Unintentional leakage of urine is caused by the loss of bladder control which is known as urinary incontinence. Women are more affected by this, possibly due to pregnancy, childbirth, and menopause. It is not a normal part of aging. It occurs more in older women. 

Sometimes the urge to urinate is so strong that you cannot make it to the washroom in time. Coughing, sneezing, or laughing may cause leakage as well. This is why physical activity puts pressure on the bladder. 

This can often be treated with medications and minor lifestyle modifications. There may be an underlying cause to this as well, so it is better to consult a healthcare provider to rule out problems. Lifestyle modifications may include weight control. Cessation of smoking is necessary. Limiting the intake of caffeine-rich drinks such as tea and coffee will stop the frequent urge to urinate. Pelvic floor exercises will help to strengthen the muscles of the bladder as well. 

Pelvic Organ Prolapse (POP) 

The bladder, uterus, and rectum are held at their respective places in the abdomen by the pelvic muscles and ligaments. Pelvic Organ Prolapse is a condition in which these muscles and ligaments weaken and cause the organ to drop down from its normal position. This prolapse may be due to childbirth, menopause, or increased pressure on the pelvic muscles.

Symptoms of prolapse may include pressure or bulge in the vaginal area. Lower back pain is common along with difficulty in bowel movements and urination. 
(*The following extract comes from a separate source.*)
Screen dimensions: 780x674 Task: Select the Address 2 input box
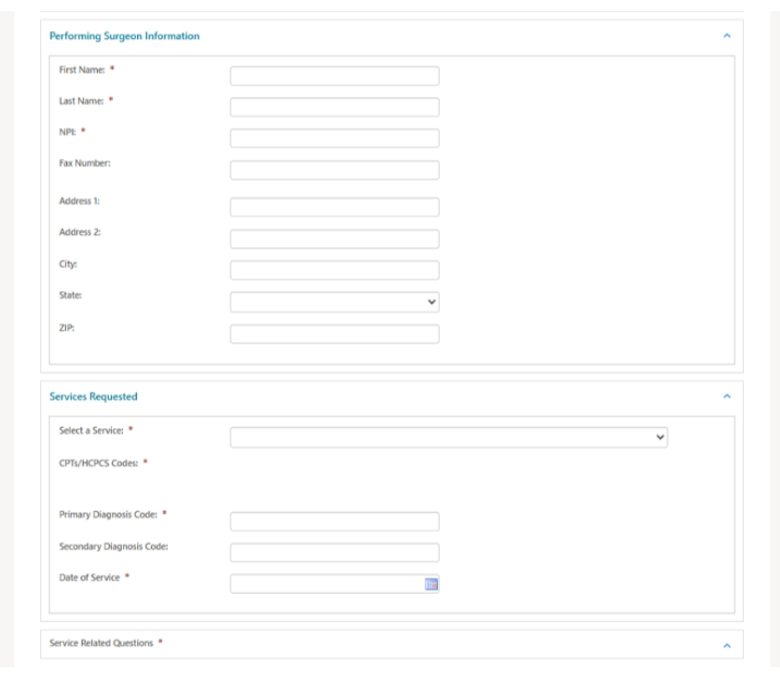pos(334,239)
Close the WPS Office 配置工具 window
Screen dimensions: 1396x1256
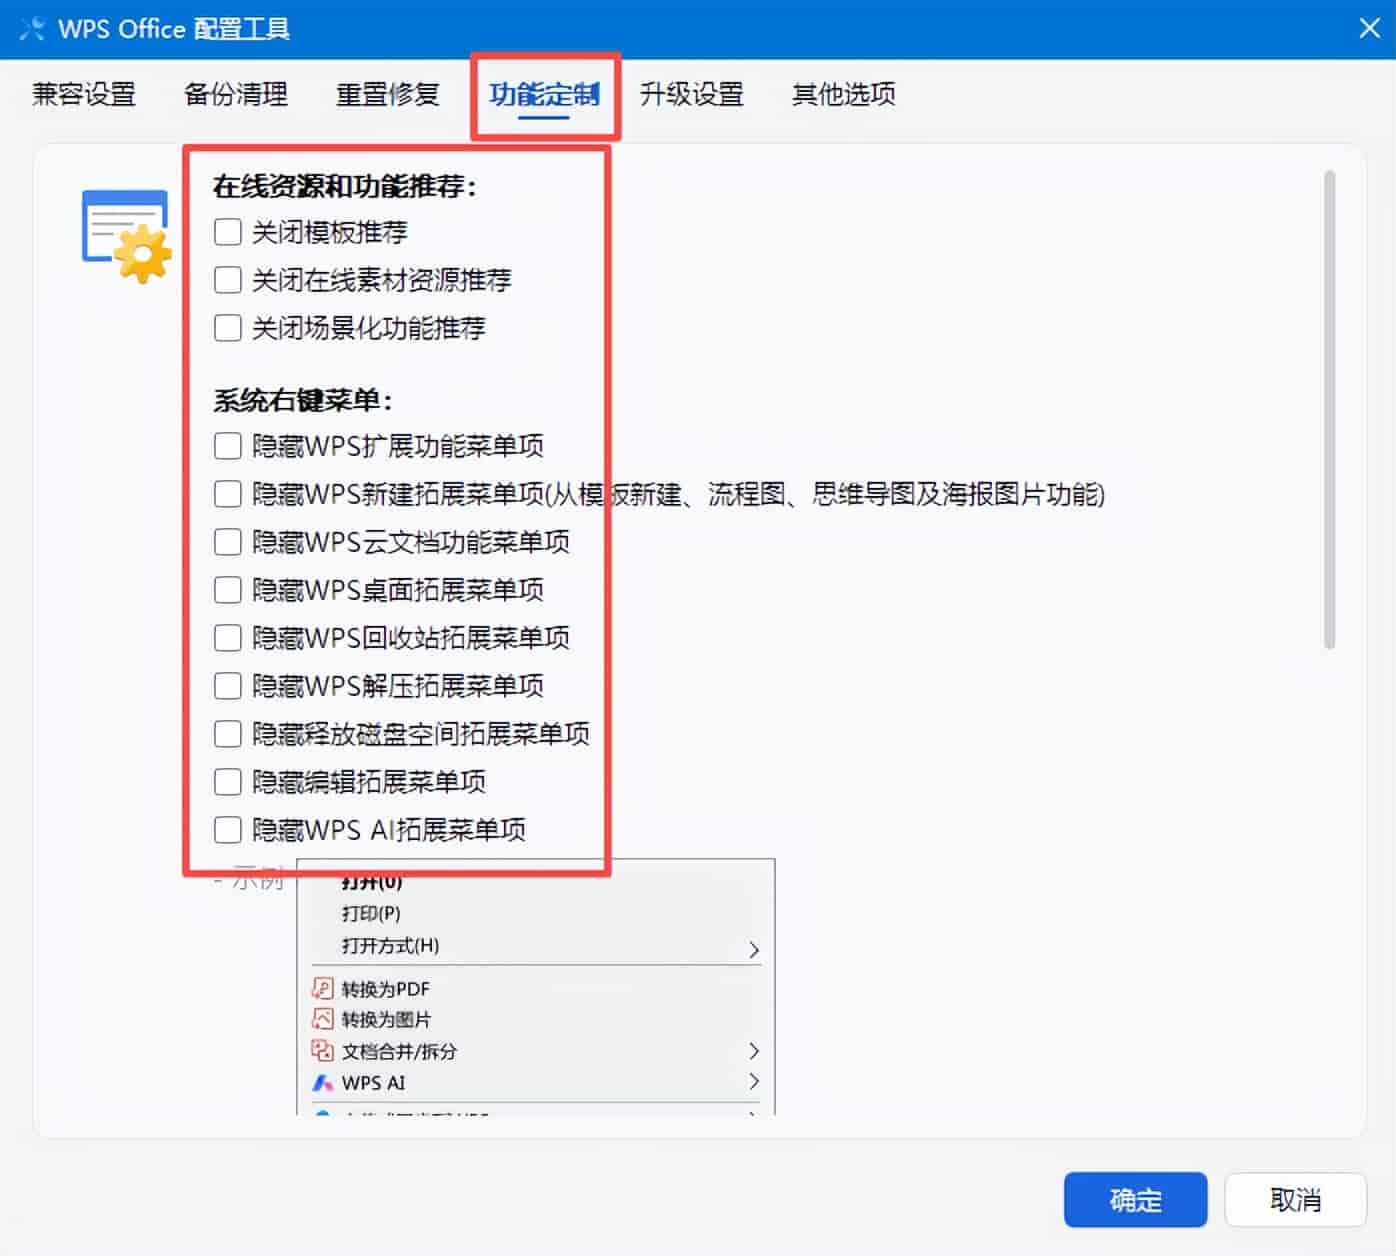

Treatment options include tightening the muscles of the pelvic floor. This may be done by exercises, preferably kegel exercises. Lifestyle changes, insertion of pessary, hormonal therapy, or surgery are viable treatment options.  If you are obese, weight loss is very important for this. Intake of appropriate fiber intake can help ease symptoms of bowel movement restrictions. 

Overactive Bladder

If you have an overactive bladder, you may have a sudden urge to urinate. This sudden urination may occur at any time of the day. Women are more likely to have this condition. An overactive bladder may affect your lifestyle and emotional well-being. The main cause of this condition is a malfunction of the detrusor muscles. Bladder stones, nerve damage, or trauma are possible causative agents for this. 

Treatment may include lifestyle changes such as limiting fluid intake in the first place. Dr. Zubair Ahmad Cheema recommends drinking less fluids after dinner to help stop frequent urination at night. Avoiding coffee, tea, alcohol, carbonated beverages, and spicy, and acidic foods will help avoid triggers. Medical interventions include bladder botox injections and nerve stimulation. 

Final Thoughts

Urological problems amongst women are common but they can be devastating. Harming their overall health as well as their life routines, these should be treated timely to avoid aggravations leading to serious complications.